We are very nearly out of TV episodes I have on my computer. When we hit the season finale of BSG S2 (which will be in five days at current rate of consumption estimates), the only thing to watch left will be a very dweeby anime series and Alyssa's not excited about it. So maybe we'll be spending more time at the library.

Travel
For those we haven't told, we did a big busy travel day a couple weekends ago; a bus tour that was going to take us to Windsor Castle, Stonehenge and Bath. We really ought to have expected it to feel rushed, but we did it anyway. Despite the hurried and frantic nature of the day, it was really cool to see a couple more of the biggest and most interesting places in England.
Windsor Castle, for those who don't know, is where the Queen lives. It's about an hour or so out of London. It was built about 1000 years ago by William the Conqueror and it is a gorgeous, quintessential kind of castle, The Queen was even there, though we didn't see her. We spent most of our time at the castle chapel, which aside from being gorgeous is also where King George VI and the late Queen mother, as well as King Henry VIII are buried. I actually almost stepped on Henry VIII without noticing. And it's the closest thing the British monarchy has to a home church, which is pretty cool. Then we practically ran through the State Apartments (where the royals actually live) before jumping back on the bus.
Everyone who's been has told me that Stonehenge is mildly underwhelming and they're right. Unless you're super-curious, doing the prescribed walk around the perimeter was enough for me. But worth going to see anyway. Because it's Stonehenge! One of the great wonders of the ancient world. I don't think you can get away with not seeing it. And compared to Windsor, cheap admission.

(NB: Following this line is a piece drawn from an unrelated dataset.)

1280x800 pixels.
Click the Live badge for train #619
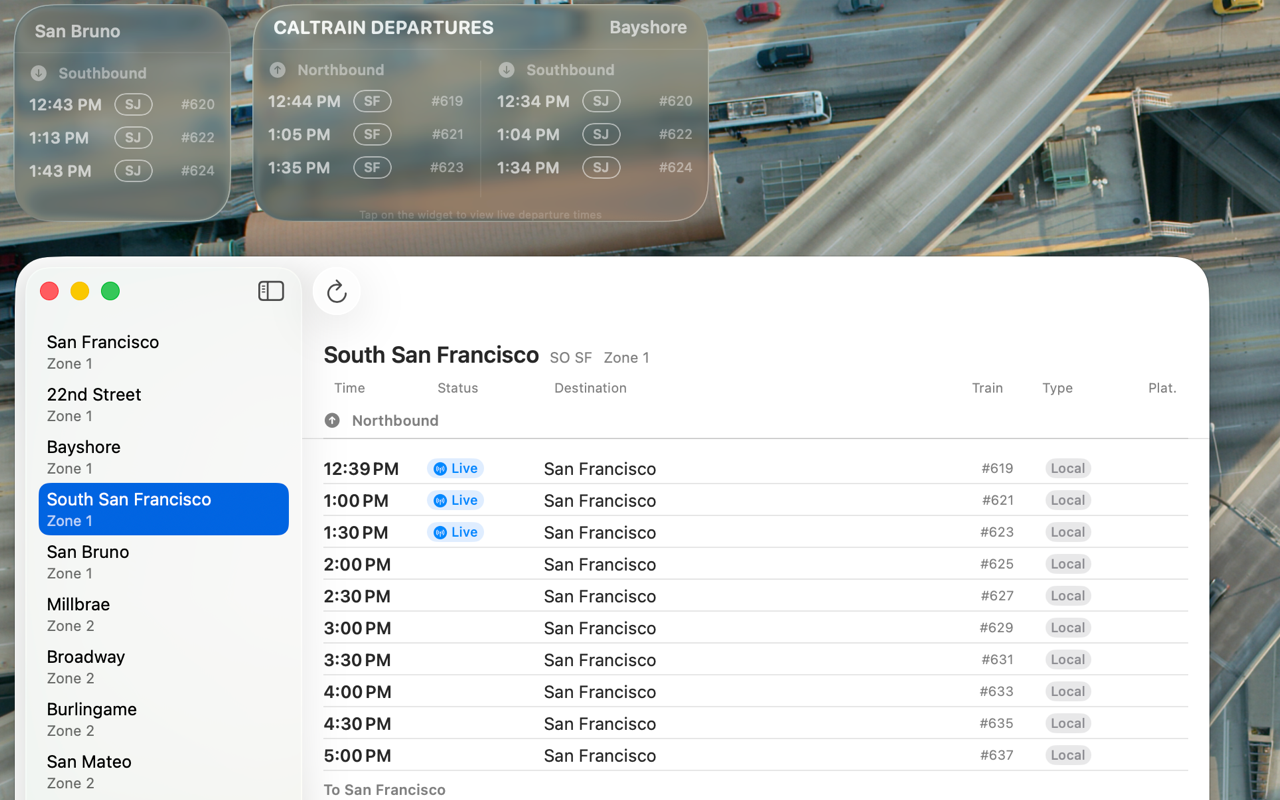[x=455, y=469]
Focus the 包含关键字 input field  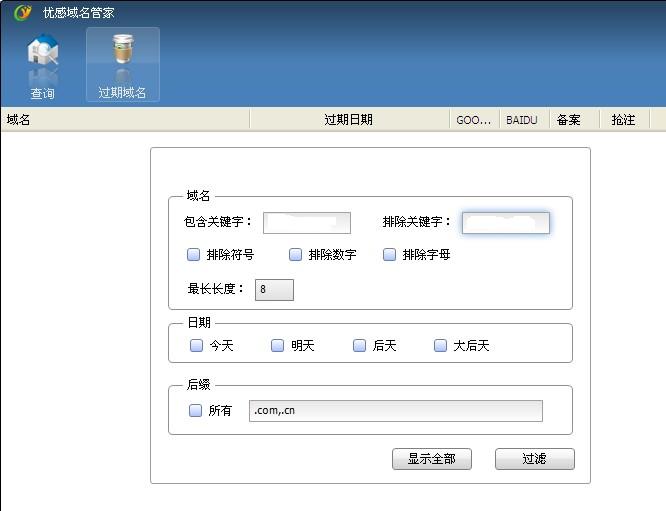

Finally, we ended the day with a stint in Bath, principally to see the Roman Baths and gaze on the Georgian architecture as we drove in and out. The baths were really crowded, and the whole museum complex they built around it would have kept us enthralled for a whole day ifwe weren't already tired and hungry. So we kinda sped through it and then roamed about until our pickup time looking for dinner. There was a big Christmas festival with german wooden shacks in town and so that whole corner of the town was a zoo, but a really cool atmosphere. If we're looking for a day trip or more even in the springtime, we may try to come back and give it another go. The buildings and the town were gorgeous, and we pulled out on our way back to London just before the sun went down,so we got a great panoramic view of a truly stunning little city.
In sum, we don't like bus tours, and in the future we'll plan and do our own thing, but the nice thing about a prescribed tour is it shows you stuff you wouldn't bother to plan to see, and that was really cool.

I hope I've been sufficiently lengthy to placate any readers' hurt feelings and I will endeavour to be much more regular in posting. Pictures coming soon. Thank you for your prayers and good wishes.